Dr Natasha Azzopardi-Muscat, WHO/Europe’s director of health systems, said: “One of our main objectives with this new review was to understand what exactly drives inequity in digital health, and how equity is incorporated into regulation, implementation and evaluation processes globally.

“One of the key takeaways is that equity in digital health cannot be achieved through isolated actions but requires a coordinated, whole-system approach to ensure equitable regulation, implementation and evaluation of digital health.”

The digital transformation of health systems has been accelerating rapidly, changing how people access health information and engage with their health systems.

However, without equity at the core of this transformation, the benefits of digital health and artificial intelligence risk being distributed unevenly, further marginalising populations already experiencing disadvantage.

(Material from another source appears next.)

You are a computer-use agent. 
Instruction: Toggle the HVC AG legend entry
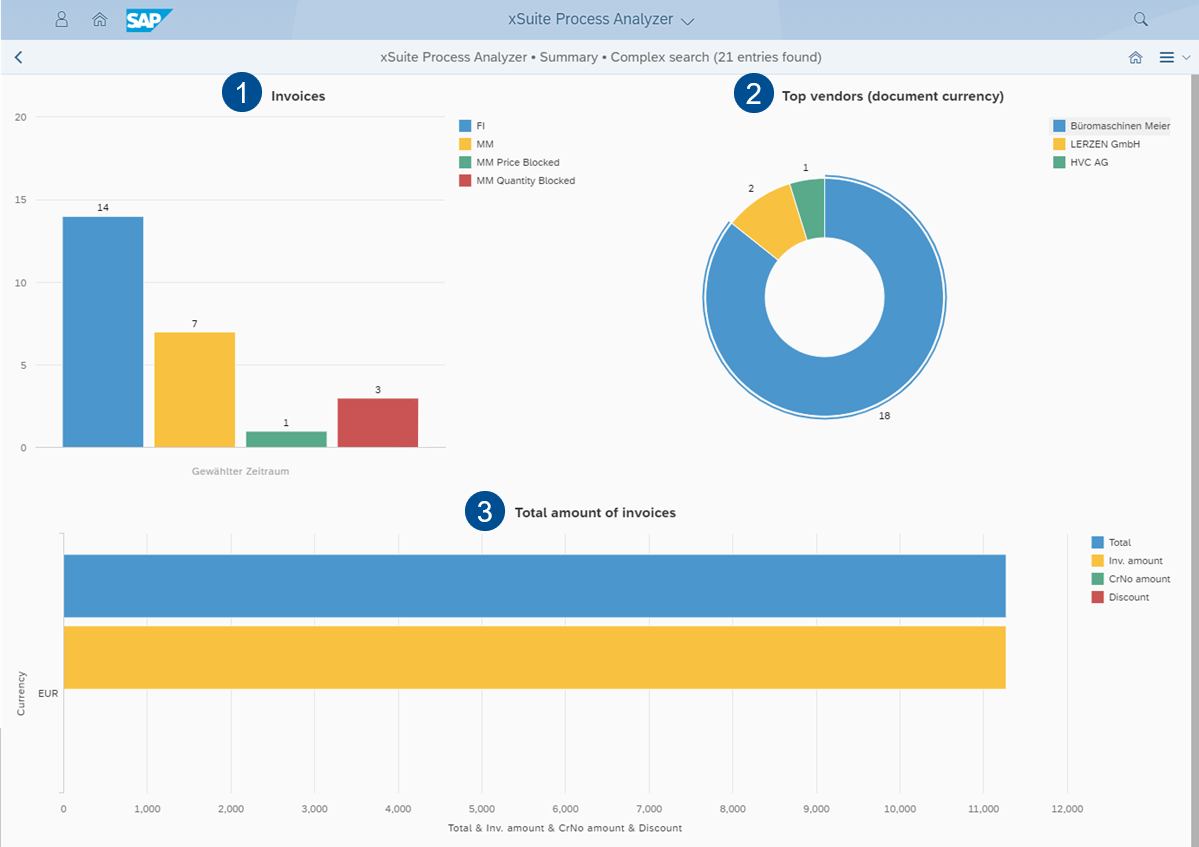click(1091, 162)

A 2022 study by WHO/Europe and Public Health Wales had already established that digital health technologies are not equally accessible to all communities and areas in the WHO European Region.

It showed that people with poor health and living with a disability, older people, migrants and those with a lower socioeconomic status are struggling the most in accessing these tools.

This new review covers literature published between 2015 and 2024.

It assessed 154 articles to identify where good practices and persistent gaps exist.

Major regulations in the European Union and the US focus on privacy, safety and accountability. However, they rarely involve vulnerable or marginalised groups in decisions about how digital tools and data are designed and governed, the report found.

Most rules also look at bias in terms of ethnicity and gender, paying less attention to language, income, location or disability status.

In addition, current regulations often overlook whether patients and health professionals have the access or skills needed to use these new tools effectively.

Guidance on digital health often highlights the need for strong governance and infrastructure.

Yet there is still limited clarity on what is required to ensure equity in practice.

Evaluation frameworks remain fragmented, rarely focusing on whether new technologies meet the needs of underserved populations. For AI-driven health technologies in particular, equity, bias and fairness checks are not yet standard practice.

The report recognises that achieving equity in digital transformation is complex.

This is why equity needs to be built into every stage of designing and implementing digital health interventions, rather than as an afterthought.

Alisha Davies, deputy director for research, data and digital at Public Health Wales, said: “Digital health has the potential to transform health and care systems, and improve population outcomes, but only if equity is embedded at every stage.

“Our review shows that while equity is increasingly recognized, its integration into the regulatory, implementation and evaluation frameworks remains inconsistent.

“The findings highlight the need for a socio-technical approach, as digital innovation does not operate in isolation, alongside an equity-by-design approach to ensure digital health reduces, rather than reinforces, health inequities.”